● **What you need to do**:
A. Answer these questions from the passage on pediatric research, one line each:
(i) Which organization recently reported that the number of many pediatric subspecialists is still critically low in many academic health centers?
(ii) Which program does the passage give as a prime example of large-scale infrastructure for translational and clinical research?
(iii) What did Dr Williams and others establish to develop the Pediatric Research Consortium Establishment Act?
B. Write the next part of the passage on pediatric research, starting after its final sentence.

--- Document text Enclosed Below ---

Last, Dr Alexander noted the many pediatric-research opportunities under the American Recovery and Reinvestment Act, including Challenge Grants, Grand Opportunity Grants, Administrative Supplements, Student/Teacher Supplements, Competitive Revisions, Autism requests for applications, 2-year research project grants, expanded pay lines, extramural research facilities, and other opportunities still being created in specific areas. High-priority topics that are relevant to children have included alcohol and adolescents, asthma in children, autism, childhood cancer, childhood obesity, childhood onset of mental disorders, cleft lip and palate, hearing devices in children, immunization compliance, learning disabilities, neonatal exposure to drugs of abuse, pediatric cardiology, pediatric medical devices, pediatric rheumatic and musculoskeletal disease, science education, youth and HIV, and many more.


Although the NICHD remains extremely active and successful in providing research opportunities for investigators, Dr Williams noted that the pediatric physician-scientist workforce remains small and is not growing substantially. As reported recently by the National Association of Children’s Hospitals and Related Institutions, the number of many pediatric subspecialists, a surrogate for physician-scientists, is still critically low in many academic health centers.3

Many obstacles confront investigators who seek to develop new treatments for pediatric diseases.4 The time delay for application of new drugs to pediatric diseases is excessive, in part because of a lack of translational research and early-phase, controlled therapeutic trials in children. There is increased difficulty in carrying out translational research in children because of smaller patient numbers, reluctance of parents to enroll children in “experimental” trials,5 and the ethical dilemmas of enrolling children in phase I trials.6 There also is insufficient networking of pediatric programs for both basic research and translational/clinical trials, particularly those that are focused on the pediatric antecedents to adult diseases, which exert major costs on society.7

Cutting-edge research in the post-genomics era requires large-scale infrastructure for applications in translational and clinical research. A prime example is the NIH National Cancer Institute Comprehensive Cancer Program, which fosters innovative applications of basic research to translational/clinical research and clinical trials by supporting infrastructure required for innovative, collaborative, and multidisciplinary research focused on cancer. To develop a similar approach for pediatric research, Dr Williams and others established the National Pediatric Research Consortia to develop the Pediatric Research Consortium Establishment Act via congressional mandate (ie, new money). As such, it would become a mechanism to both enhance NIH funding of childhood diseases and increase efficiency collaborative and translational research consistent with the NIH roadmap. The development process has included general support of concept from all groups involved, including the executive committee of the Association of Medical School Pediatric Department Chairs, the American Pediatric Society and Society for Pediatric Research councils, the National Association of Children’s Hospitals and Related Institutions, and the American Academy of Pediatrics.

--- End of Enclosed Document text ---
--- Data section Enclosed Below ---

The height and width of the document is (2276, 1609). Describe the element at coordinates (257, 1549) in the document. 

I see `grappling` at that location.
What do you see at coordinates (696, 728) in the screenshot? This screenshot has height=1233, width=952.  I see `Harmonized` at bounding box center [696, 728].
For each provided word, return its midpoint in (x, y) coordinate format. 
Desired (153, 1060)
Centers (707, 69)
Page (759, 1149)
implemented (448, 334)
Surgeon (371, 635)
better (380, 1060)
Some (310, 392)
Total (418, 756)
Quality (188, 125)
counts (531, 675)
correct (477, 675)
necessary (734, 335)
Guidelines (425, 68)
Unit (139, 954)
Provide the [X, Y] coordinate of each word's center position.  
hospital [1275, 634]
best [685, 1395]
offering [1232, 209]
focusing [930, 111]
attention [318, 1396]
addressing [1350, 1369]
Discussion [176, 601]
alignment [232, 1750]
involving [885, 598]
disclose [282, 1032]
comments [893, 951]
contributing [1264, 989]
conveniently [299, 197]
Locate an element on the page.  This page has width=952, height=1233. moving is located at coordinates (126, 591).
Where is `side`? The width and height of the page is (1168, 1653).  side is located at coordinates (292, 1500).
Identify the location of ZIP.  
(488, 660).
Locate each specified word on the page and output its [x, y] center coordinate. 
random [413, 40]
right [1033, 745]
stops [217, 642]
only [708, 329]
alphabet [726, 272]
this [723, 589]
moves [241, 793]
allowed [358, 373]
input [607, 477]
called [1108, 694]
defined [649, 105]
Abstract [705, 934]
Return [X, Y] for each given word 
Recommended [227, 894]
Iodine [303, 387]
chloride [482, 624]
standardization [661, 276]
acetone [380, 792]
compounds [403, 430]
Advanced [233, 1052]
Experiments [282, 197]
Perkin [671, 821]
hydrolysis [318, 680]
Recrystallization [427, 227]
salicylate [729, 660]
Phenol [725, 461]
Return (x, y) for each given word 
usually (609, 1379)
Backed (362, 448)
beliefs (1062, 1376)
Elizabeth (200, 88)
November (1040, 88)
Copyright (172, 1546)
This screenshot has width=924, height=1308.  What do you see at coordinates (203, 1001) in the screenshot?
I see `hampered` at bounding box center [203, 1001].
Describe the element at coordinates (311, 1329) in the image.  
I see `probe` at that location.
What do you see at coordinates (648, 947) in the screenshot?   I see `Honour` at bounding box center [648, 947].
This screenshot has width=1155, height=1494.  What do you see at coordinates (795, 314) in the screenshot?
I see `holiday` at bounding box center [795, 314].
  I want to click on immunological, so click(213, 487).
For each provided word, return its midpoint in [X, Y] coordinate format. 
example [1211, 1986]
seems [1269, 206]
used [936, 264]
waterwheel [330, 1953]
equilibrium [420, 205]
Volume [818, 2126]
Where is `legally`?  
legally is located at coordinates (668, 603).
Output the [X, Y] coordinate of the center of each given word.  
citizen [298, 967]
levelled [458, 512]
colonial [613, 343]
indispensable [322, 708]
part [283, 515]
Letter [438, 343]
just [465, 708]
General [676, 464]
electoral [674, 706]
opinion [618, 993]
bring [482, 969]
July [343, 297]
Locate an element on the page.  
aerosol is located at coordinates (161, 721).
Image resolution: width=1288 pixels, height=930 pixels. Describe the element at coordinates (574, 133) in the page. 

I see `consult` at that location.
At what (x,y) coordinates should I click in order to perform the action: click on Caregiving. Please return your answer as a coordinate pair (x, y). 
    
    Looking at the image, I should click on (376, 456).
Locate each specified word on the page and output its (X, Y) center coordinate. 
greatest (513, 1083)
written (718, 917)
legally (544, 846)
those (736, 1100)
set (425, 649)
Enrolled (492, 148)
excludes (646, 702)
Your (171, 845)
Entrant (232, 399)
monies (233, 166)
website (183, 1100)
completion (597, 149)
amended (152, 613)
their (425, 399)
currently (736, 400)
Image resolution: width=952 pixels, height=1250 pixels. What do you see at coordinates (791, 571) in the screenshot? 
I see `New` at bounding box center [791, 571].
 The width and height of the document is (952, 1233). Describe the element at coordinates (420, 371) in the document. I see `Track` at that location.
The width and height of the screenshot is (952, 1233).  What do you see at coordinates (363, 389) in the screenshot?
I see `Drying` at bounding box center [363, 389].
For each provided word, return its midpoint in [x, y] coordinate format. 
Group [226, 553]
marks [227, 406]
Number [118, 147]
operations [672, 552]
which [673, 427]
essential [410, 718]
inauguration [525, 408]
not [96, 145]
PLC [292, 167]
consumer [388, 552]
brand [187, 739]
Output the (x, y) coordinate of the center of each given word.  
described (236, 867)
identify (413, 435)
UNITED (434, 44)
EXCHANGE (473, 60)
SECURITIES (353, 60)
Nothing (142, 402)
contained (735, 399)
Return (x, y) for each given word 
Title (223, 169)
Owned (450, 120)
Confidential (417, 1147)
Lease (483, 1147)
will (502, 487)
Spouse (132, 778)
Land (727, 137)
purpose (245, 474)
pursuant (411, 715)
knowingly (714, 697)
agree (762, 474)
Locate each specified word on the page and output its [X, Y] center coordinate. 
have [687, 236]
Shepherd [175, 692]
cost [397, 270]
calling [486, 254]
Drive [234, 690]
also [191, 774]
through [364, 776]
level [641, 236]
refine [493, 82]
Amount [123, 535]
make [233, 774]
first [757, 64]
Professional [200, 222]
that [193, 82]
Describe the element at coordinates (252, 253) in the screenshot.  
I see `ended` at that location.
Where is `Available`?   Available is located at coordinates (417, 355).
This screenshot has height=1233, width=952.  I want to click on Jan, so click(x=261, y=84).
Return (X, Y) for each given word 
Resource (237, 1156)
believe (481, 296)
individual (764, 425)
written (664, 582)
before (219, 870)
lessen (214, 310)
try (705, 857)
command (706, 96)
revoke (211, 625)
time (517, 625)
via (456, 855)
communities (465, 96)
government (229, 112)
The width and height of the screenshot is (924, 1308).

--- End of Enclosed Data section ---

● **Expected responses**:
A.
(i) The National Association of Children’s Hospitals and Related Institutions
(ii) The NIH National Cancer Institute Comprehensive Cancer Program
(iii) The National Pediatric Research Consortia

B.
Specific legislation requesting authorization of the Pediatric Research Consortia Act was introduced in the spring of 2009 as Senate Bill 353 and House of Representatives Bill 758 and is currently under legislative review. The purposes of the Pediatric Research Consortium Establishment Act are to strengthen the pediatric-research portfolio of the NIH, establish priorities for pediatric research; ensure adequacy of translational research, and facilitate “spoke-and-wheel” conformation to include centers with smaller patient populations. The act establishes the National Pediatric Research Program under the director of the NIH. It could and should leverage support from multiple institutes for additional requests for applications in disease-specific areas and strengthen justification and opportunity for new money for pediatric research. Another major goal is to increase interinstitutional networking. The consortium program is complementary to the NCS and major training programs in pediatrics and also would complement the goals of CTSAs by emphasizing basic translational research.

The act envisions 20 large centers or “national pediatric research and demonstration centers” that support their own and collaborative smaller programs in a geographic region. These centers will be better able to support basic, translational, and clinical research and training and demonstrate use of new diagnostics and therapies in the pediatric population. Funded centers would provide excellent opportunities for transdisciplinary, mechanistic, and translational approaches aimed at new discoveries, diagnoses, and therapies. The longitudinal funding of expensive but necessary cores and shared services will support state-of-the-art basic and translational research. This support will provide an enabling “foundation” to enhance the quality and timeliness of research into pediatric diseases, speed the development of new clinical trials, increase the competitiveness of pediatric researchers across multiple funding mechanisms (including all institutes at the NIH), and ultimately speed development of new therapies for childhood diseases.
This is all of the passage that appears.